Terkait dengan revisi UU TNI yang menuai kontroversi, pejabat publik banyak yang memperbolehkan masyarakat untuk mengajukan judicial review ke Mahkamah Konstitusi (MK) jika tidak setuju dengan revisi tersebut. Namun, mengalihkan tanggung jawab kepada MK seharusnya bukanlah solusi utama ketika terjadi ketidakpuasan terhadap suatu undang-undang. Proses legislasi seharusnya melibatkan proses perundingan antara pemerintah dan Dewan Perwakilan Rakyat, bukan hanya mengandalkan MK untuk menguji konstitusionalitasnya.
Ini adalah fenomena yang kerap terjadi di Indonesia ketika undang-undang kontroversial disahkan. Pejabat publik cenderung menyerahkan tanggung jawab kepada MK sebagai alternatif untuk menyelesaikan ketidakpuasan publik terhadap undang-undang yang dihasilkan. Namun, seharusnya penekanan lebih diberikan pada proses legislasi yang demokratis dan melibatkan partisipasi publik secara lebih luas, bukan hanya mengandalkan MK sebagai tempat untuk “membuang” undang-undang yang bermasalah.
Revisi UU TNI sendiri menuai banyak kecaman dari masyarakat, terutama terkait dengan peran militer dalam ranah sipil yang dianggap dapat merusak prinsip supremasi sipil dan demokrasi. Tidak hanya pada revisi UU TNI, hal serupa juga terjadi pada revisi undang-undang lain seperti UU KPK, UU Minerba, UU Cipta Kerja, dan UU IKN.
Pemerintah seharusnya tidak hanya mengandalkan judicial review ke MK sebagai jalan keluar dari masalah legislasi yang bermasalah. Sebaliknya, proses legislasi seharusnya melibatkan partisipasi publik yang lebih luas dan substansi yang benar, serta tidak hanya terfokus pada transaksi politik semata. MK seharusnya berfungsi sebagai pengawal konstitusi bukan tempat sampah untuk undang-undang yang diragukan kualitasnya.

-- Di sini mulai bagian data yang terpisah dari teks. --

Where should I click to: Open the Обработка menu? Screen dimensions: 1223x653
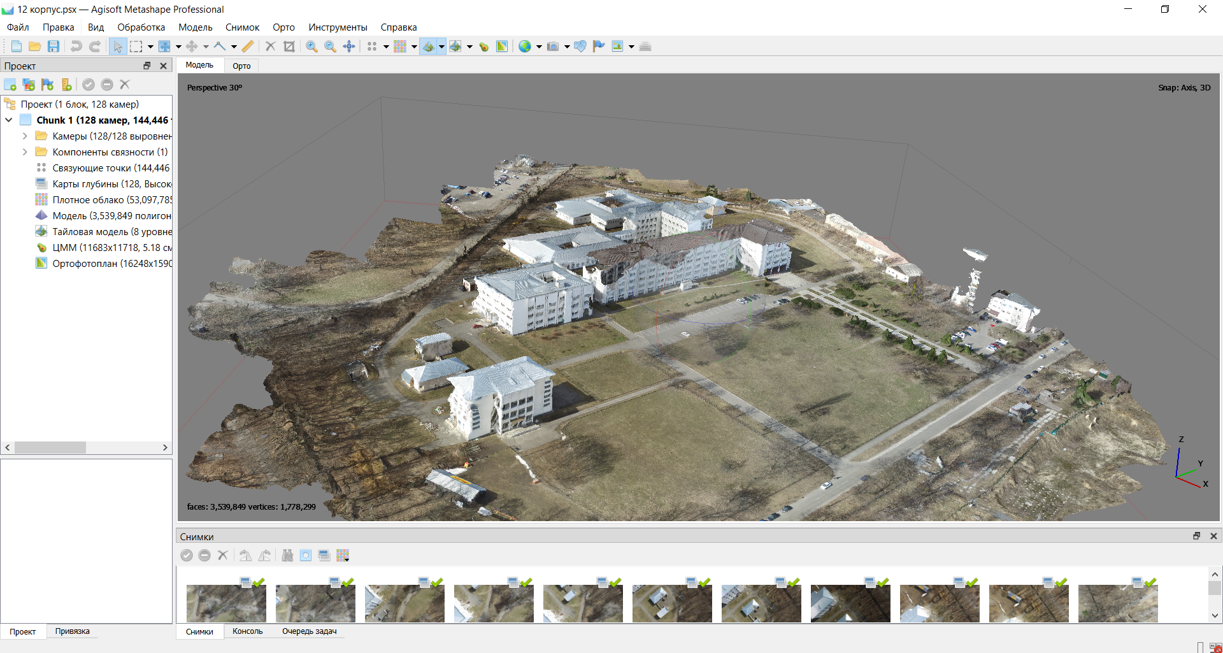[x=141, y=27]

Dalam jangka panjang, reformasi legislasi yang berorientasi pada partisipasi publik yang bermakna menjadi kuncinya. DPR dan pemerintah perlu serius dalam membenahi proses pembentukan undang-undang dengan prinsip transparansi, akuntabilitas, dan partisipasi publik sebagai fondasi utama. Tanpa itu, kita akan terus terjebak dalam siklus legislatif yang cacat dan merugikan negara hukum yang demokratis yang seharusnya kita bangun bersama.